## Directions for this task
Return every line of the records that includes the string "Given".

┌─ Task inputs

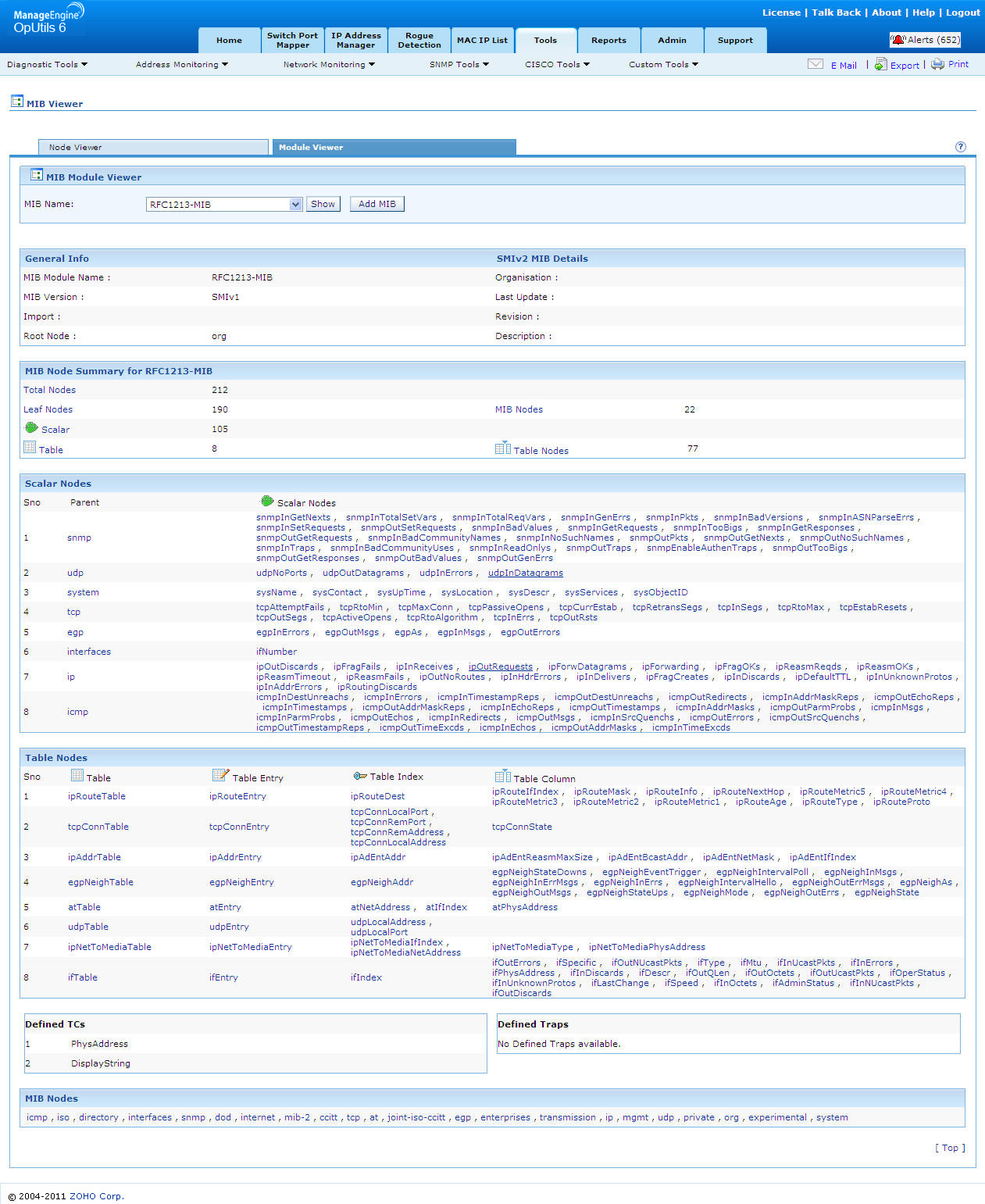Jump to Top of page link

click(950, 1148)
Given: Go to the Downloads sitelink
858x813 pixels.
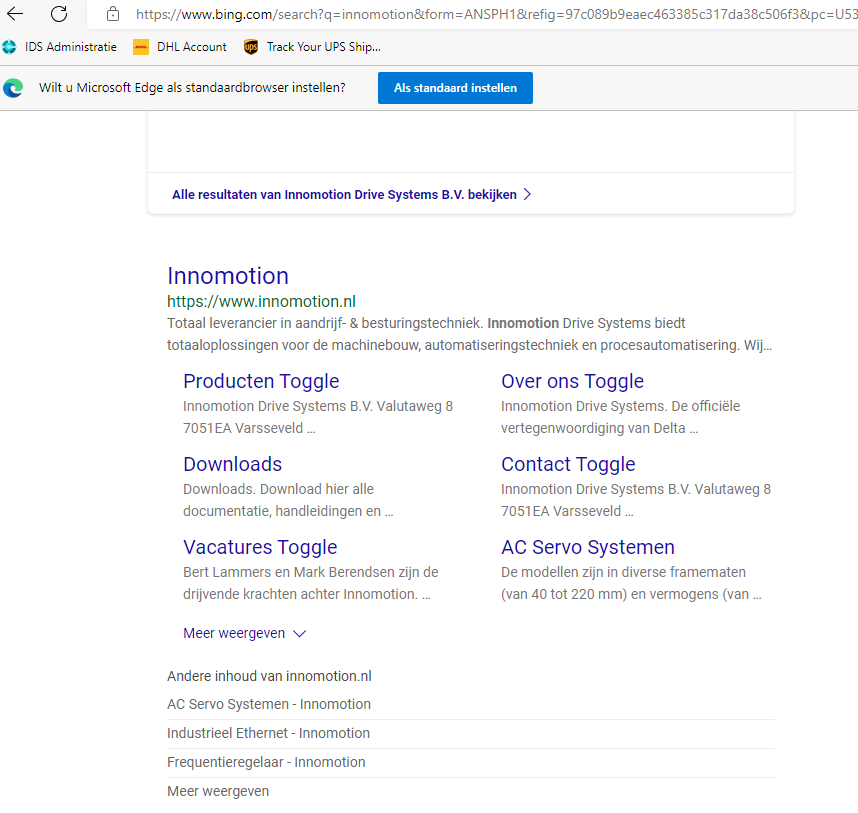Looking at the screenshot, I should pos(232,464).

└─
┌─ Task inputs

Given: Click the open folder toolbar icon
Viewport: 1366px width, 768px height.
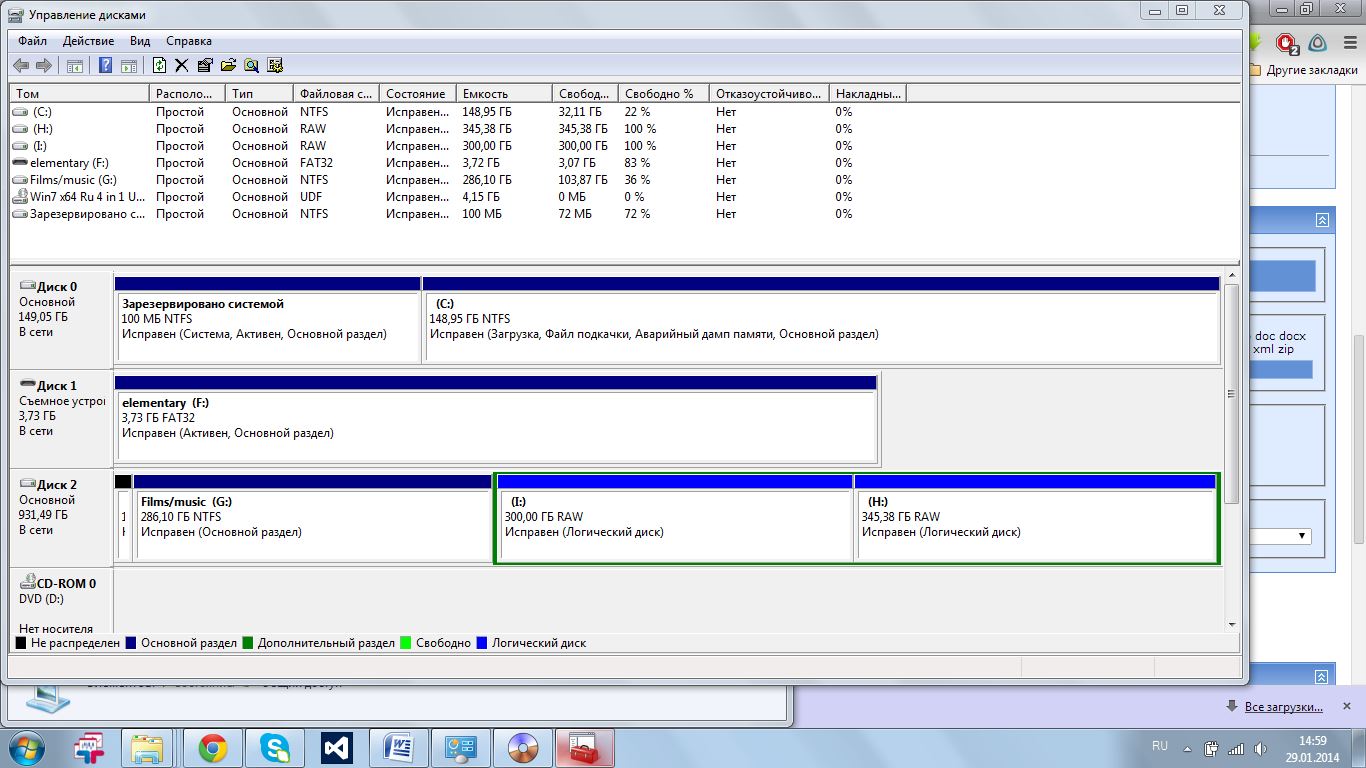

└─

## Your response
Given: Go to the Downloads sitelink
Given: Click the open folder toolbar icon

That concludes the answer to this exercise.